Começou a apanhar depois do “parabéns”, quando, já quebrando o abajur, puxou o corinho da “chuva cai; a rua inunda”.

Pensou em comer um pote de racumim. Mas tomou um café e foi pra casa.

quinta-feira, agosto 03, 2006

Da série: FICÇÃO PLAUSÍVEL

II

Fez o curso pelo correio. Em seis meses era pastor. Gastou oitenta pratas num terno azul claro, engraxou o sapato, ensebou o cabelo meteu o desodorante e a bíblia no suvaco e partiu para salvar as almas das garras do Diabo.

No trem, apesar dos seus erros de concordância e dos epítetos carinhosos que os passageiros lhe dirigiam, conseguiu cantar dois Hinos, recitar três salmos e meio, além de expelir um lindo discurso de 50 minutos, onde com redundância e prolixismo, disse nada com coisa nenhuma, acreditando em cada vírgula que saia de sua voz.

Passou o dia na Central do Brasil, repetindo o discurso do trem, com pequenas variações sobre o mesmo tema, só parando para comer um joelho com suco de caju ali do lado. Foi embora satisfeito.

Na volta, para não cair na ociosidade, aproveitou o público do trem e veio esculhambando o Diabo, chamando ele de tudo que é nome que não fosse palavrão. Mal tinha entrado em seu barraco, ali em Vila Aliança, não viu o Caveirão gritando com aquela voz de manilha: “EU VIM BUSCAR A SUA ALMA!!!!”

Voltou correndo pra Moita Bonita, Sergipe, onde planta milho, feijão e macaxeira e nunca mais buliu com essas coisas de religião.

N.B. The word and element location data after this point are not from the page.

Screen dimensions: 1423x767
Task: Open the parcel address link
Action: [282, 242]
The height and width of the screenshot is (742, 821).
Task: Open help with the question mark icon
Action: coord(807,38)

Da série: FICÇÃO PLAUSÍVEL


I
Acordou de ressaca, do lado de uma senhora do tamanho do 696 (Méier Dendê) num motel em São Cristóvão. Desceu da cama, se vestiu, vasculhou todos os bolsos que viu pela frente ou pelo chão, contabilizando trinta e sete reais e umas moedas, meio maço de Derby suave, um cartão do Rio-Card, um vale-refeição de seis e noventa, dois chicletes, um isqueiro vagabundo como o logo da Skol, um pacote aberto de Hall’s preto e um panfleto com o Salmo 23.

Acendeu um derby, largou o maço, botou um Hall's na boca, catou os fósforos, o pente, as miniaturas e uma latinha de Antártica no frigobar. Saiu de fininho, pra não acordar a jubarte, falou qualquer merda pra mocinha da recepção e saiu. Na rua, abriu a latinha, deu um gole, cuspiu o Hall's, deu outro gole e foi andando para o Largo da Cancela.

Na São Luiz Gonzaga, entrou numa padaria, pediu um maço de Hollywood, um café com leite, uma bananada e um pão com polenguinho.

Tomou uma Itaipava, meio quente, pagou a despesa e caiu debaixo do 312 (Olaria, Praça Mauá, circular) .

Ao dar entrada no Salgado Filho, ainda tinha forças para falar de si para consigo:

“Pelo menos, aqui eu sei como eu vim parar!”